SELECTED EXTRACT:
All of a sudden I am having a hard time replying, sorry I cannot reply to post....so

It is hard to know what Jennifer’s mom would do...want the two remaining suspects, possible felons, to serve time or get a reduced sentence if they gave up the location of Jennifer's body.

If it was just Jennifer’s mom and sister left I would say the would both want the book thrown at the two possible felons. Let them rot in prison. However, there are children to think of. Having closure by getting Jennifer back, buried, and a place where the children can go visit may be more important. The children would not have to wonder where is their Mom.

Grandma will be thinking of the children when this occurs. She, her family and friends have followed through with dignity, honor and respect. Even Grandmas attorneys have shown respect and honor through the circus of motions and comments from the defense teams.

A very hard decision to make.

Dr. Farber would make the best decision for the kids, I feel sure. There may not be access to the body now if it were perhaps disposed of in pieces and in the water and if that’s true, well, no option for them there. If it were me, I’d choose to have JD’s remains even if the others got less time because there would be no doubt in my mind that their lives would be their punishment. Inside prison, they’re among many others who may have become desensitized to the horrors some prisoners have committed. Outside of prison, they will not have that, and given their patterns of behavior as documented in court records and from things they themselves said publicly, it seems unlikely that they will be beloved by many. At the same time, it might be easier on the kids to know that those two never could come walking up to them somewhere, someday. Those poor kids—and I mean the children of MT and KM, too. MOO.
 
Colangelo sat down with FOX61 and delivered direct and pointed answers on a variety of hot button topics.

M:When you were promoted to this post, you were leading the prosecution on the one of the most high profile cases Connecticut has ever seen. The Dulos murder case. How will your involvement in the case change and how will a new lead prosecutor be selected?

R:“Right now I’m still acting states attorney in Stamford so I guess I’m still leading the charge there. I don’t think I’ll be able to continue that. Once the new states attorney is appointed I will have a conversation with whoever that person is to talk about the case. There are members of the office who are very familiar with the case just like I was.”

M:In your opinion, can we have a murder trial without a physical victim and without a suspect?

R:“The case is scheduled for that motion on Friday. Come to court on Friday and you’ll see what happens.”

*This court hearing has been rescheduled for next week.

M:What was going through your mind when you found out that Fotis Dulos poisoned himself with carbon monoxide?

R:“I was sitting in my office waiting for him to come to court with one of my attorneys and it was sad. It really was.”

M:How difficult has it been for you to have been working on this case?

R:“It’s amazing to me the following that case got. The state police. The western district major crime guys are tremendous. There wasn’t a day since Jennifer went missing that I hadn’t talked to them and the New Canaan Police who were involved with them. Every step of the way they kept me informed. There were so many facets to that investigation it was incredible as you saw in the warrant.”
New Chief State’s Attorney talks Dulos case and hot button topics
 
Atty. P. Did say something interesting on chaz and aj show about how in a civil litigation that the estate can be substituted for a live person.

Perhaps what would end this ongoing Atty. P. Catch me if you can on the Albany evidence is simply to sue the estate for wrongful death now. Let Atty. P. defend FD and end this nightmare. This would finish the discussion but would also diminish the estate but it might be worth it to clear the decks and provide closure for the family as the Atty. P. Nightmare doesn’t seem to want to end.

GIVEN EXERCISE A: From the Dulos case discussion, set down word for word the part that opens with the words containing "New Chief State’s" and closes with "want to end.".
GIVEN EXERCISE B: Render this sentence from the Dulos case discussion in Spanish: "Grandma will be thinking of the children when this occurs."
The material that comes next has no connection to the Dulos case discussion.

GIVEN INFORMATION:
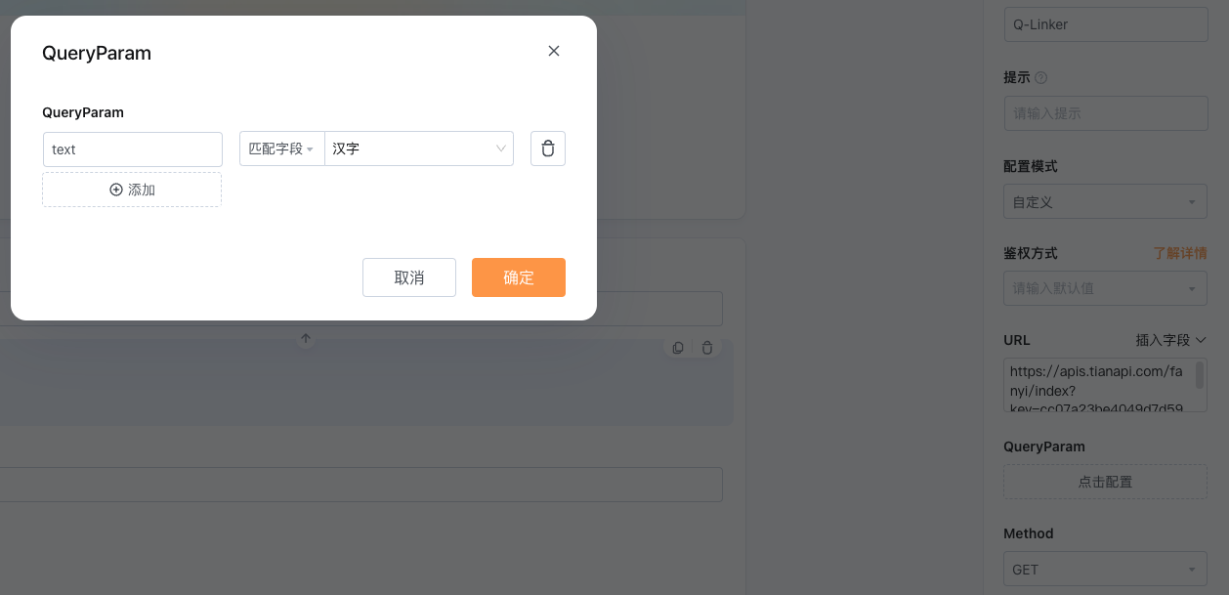Expand the 插入字段 menu
Viewport: 1229px width, 595px height.
tap(1171, 340)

RESULT A:
New Chief State’s Attorney talks Dulos case and hot button topics
 
Atty. P. Did say something interesting on chaz and aj show about how in a civil litigation that the estate can be substituted for a live person.

Perhaps what would end this ongoing Atty. P. Catch me if you can on the Albany evidence is simply to sue the estate for wrongful death now. Let Atty. P. defend FD and end this nightmare. This would finish the discussion but would also diminish the estate but it might be worth it to clear the decks and provide closure for the family as the Atty. P. Nightmare doesn’t seem to want to end.

RESULT B: La abuela estará pensando en los niños cuando esto ocurra.